The Role of State Corporations in the Russian Economy
“What is the condition of state capitalism and state corporations in Russia today?” asked Anders Aslund, Senior Fellow, Peterson Institute for International Economics, and former Research Scholar, Kennan Institute at a 1 October 2012 lecture at the Kennan Institute. It is a question made even more relevant by analysts who argue that state capitalism is on the rise throughout the world, and that such a rise would be accelerated by an American withdrawal from the world stage.
There are three criteria for state capitalism: substantial state ownership in enterprises; direct government involvement in those enterprises; and an otherwise capitalist system where most enterprises are privately held and operate in market conditions. Russia meets them all. Aslund noted that the state owns two-thirds of the market capitalization in the Russian stock market. However, that ownership is mainly limited to four industries: energy (oil, gas, and electricity), banks, defense industries, and transportation. There is little state ownership in most other sectors in the Russian economy, including consumer goods, non-defense manufacturing, agriculture, insurance, and services.

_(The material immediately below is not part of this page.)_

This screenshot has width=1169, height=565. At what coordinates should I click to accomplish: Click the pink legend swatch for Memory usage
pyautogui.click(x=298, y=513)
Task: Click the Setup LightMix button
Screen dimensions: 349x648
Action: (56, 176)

According to Aslund, a combination of historical accident and strong insider interests helped shape the current configuration of Russian state capitalism. For example, Russia’s prime minister during much of the 1990s, Viktor Chernomyrdin, came from Gazprom, and he worked to keep the gas industry a state monopoly under his control. The oil industry experienced a significant return to state control with the 2004 confiscation of Yukos assets and their subsequent transfer to state-controlled Rosneft. Russia’s 1998 financial crisis, which caused the collapse of several large private banks, led to a great increase in the state controlled financial institutions because of central bank preference. Russia’s privatization efforts never extended to a number of transportation firms, and transport commonly has government involvement in many other countries, Aslund noted.
Russian state corporations enjoy definite advantages within Russia. They have access to cheap credit (from state-controlled financial institutions) that other companies do not have. They also enjoy an implicit state guarantee for their debts and other activities. Perhaps most importantly, according to Aslund, they function as a mechanism of political control and rent extraction in Putin’s system of vertical power by enriching allies and neutralizing any opposition (such as Yukos’ former owner, Mikhail Khodorkovsky).

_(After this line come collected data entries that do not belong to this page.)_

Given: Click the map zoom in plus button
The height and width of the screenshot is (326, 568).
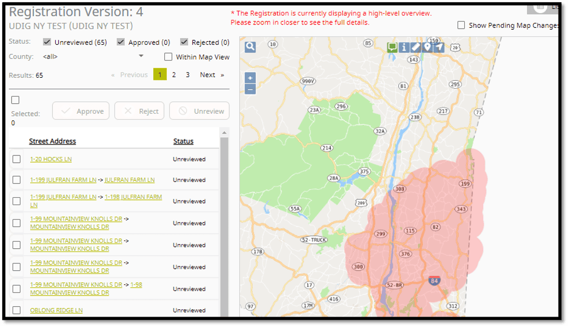Looking at the screenshot, I should coord(250,78).
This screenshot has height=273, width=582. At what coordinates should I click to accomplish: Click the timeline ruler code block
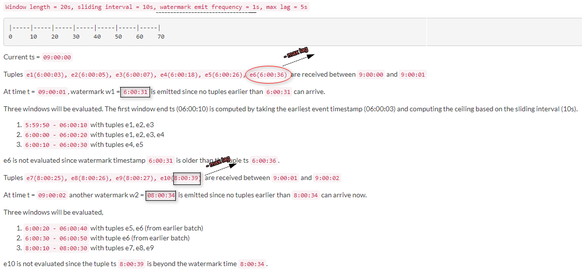[215, 32]
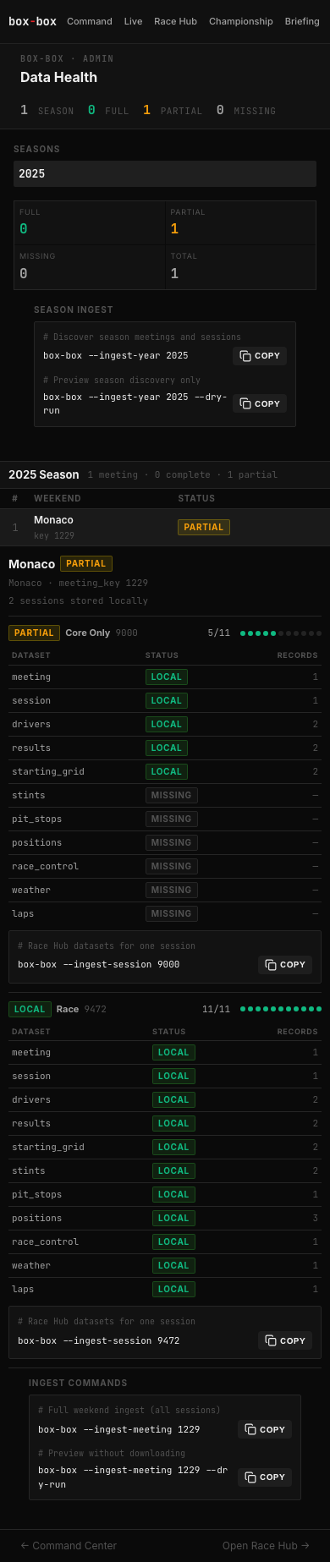Click the box-box logo
The height and width of the screenshot is (1562, 330).
[x=32, y=21]
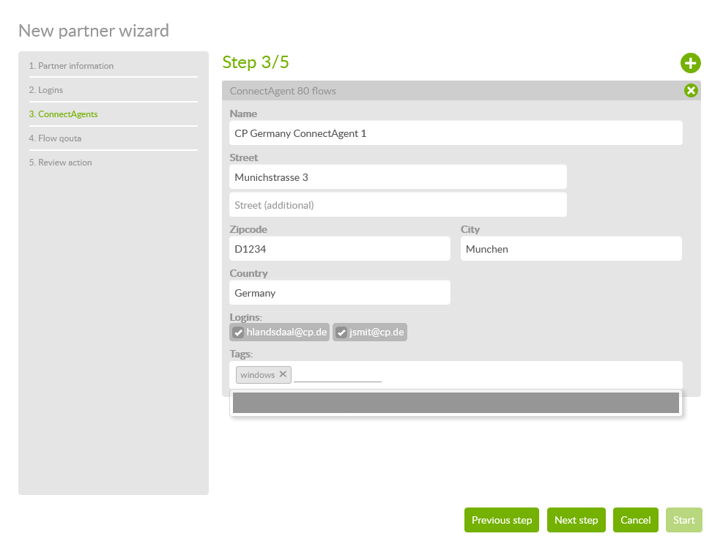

The entire system, Aslund contended, has only been possible thanks to a long commodity boom that keeps natural resource prices high and provides the state with the resources necessary to pursue its state capitalism strategy. It is a strategy devoid of ideology—in fact, Putin advocates privatization and not socialism. Instead, the actual government strategy is focused on consolidating, maintaining, and expanding political and economic power for the ruling elites through the control of select industries and enterprises.
There is no pretense of generating economic benefits, Aslund said, and the proof is in the market valuations of the various state controlled enterprises. The average price-earnings ratio (share price divided by net profits per share) on the Standard and Poors index is usually 13. The current average for Russian state corporations is 5.7, and the valuation for the most politicized state enterprises are 2.9 for Gazprom and 1.8 for Transneft. These low valuations, and the size of the enterprises involved, account for the overall low valuation of the entire Russian stock market, Aslund observed.
Despite their low valuations, Russian state corporations are able to succeed and thrive in their own way, and provide rents to the ruling elites, because they are not exposed to competitive pressure. The defense and transport sectors are monopolies. State banks are able to expand at the expense of more efficient private banks because of their access to cheap credits and a de facto state guarantee. Rosneft is still benefiting from the windfall of the confiscated Yukos assets. The outlier among the Russian state corporations, Aslund contended, is now Gazprom.
Gazprom is the now the weakest Russian state corporation because it is exposed to competitive pricing in its exports to the European Union. With the advent of shale gas production in the United States, worldwide liquefied natural gas (LNG) capacity that had been brought online for the U.S. market was freed up to go to Europe. As a consequence, the spot price for natural gas in Europe plummeted and reduced demand for Gazprom’s pipeline gas. Gazprom is suffering from other pressures, including a European anti-trust suit over the company’s differential pricing schemes, which Aslund predicted would end in a defeat for Gazprom. The likely result of these and other pressures over time is that Gazprom’s profits be wiped out, Aslund argued, which will directly affect the Kremlin that relies on rents extracted from the company.
Gazprom could take many steps to improve its position, Aslund suggested, such as shutting down mega-projects, selling off non-core assets, separating transportation from production, and dividing its production into separate medium-sized companies. But none of these actions are likely since they would reduce rent delivery to Kremlin insiders.
Gazprom’s unfolding crisis holds the key for the future of state capitalism in Russia, concluded Aslund. Current trends are placing tremendous pressure on Gazprom, and it will steadily lose its ability to deliver rents to the ruling elites. It would take a large external energy shock, such as a conflagration in Iran, to restore the revenue flow that Gazrpom is steadily losing. Eventually, according to Aslund, “without rents from Gazprom, the Kremlin will have little reason to retain it as a state corporation, and state capitalism itself may dwindle.”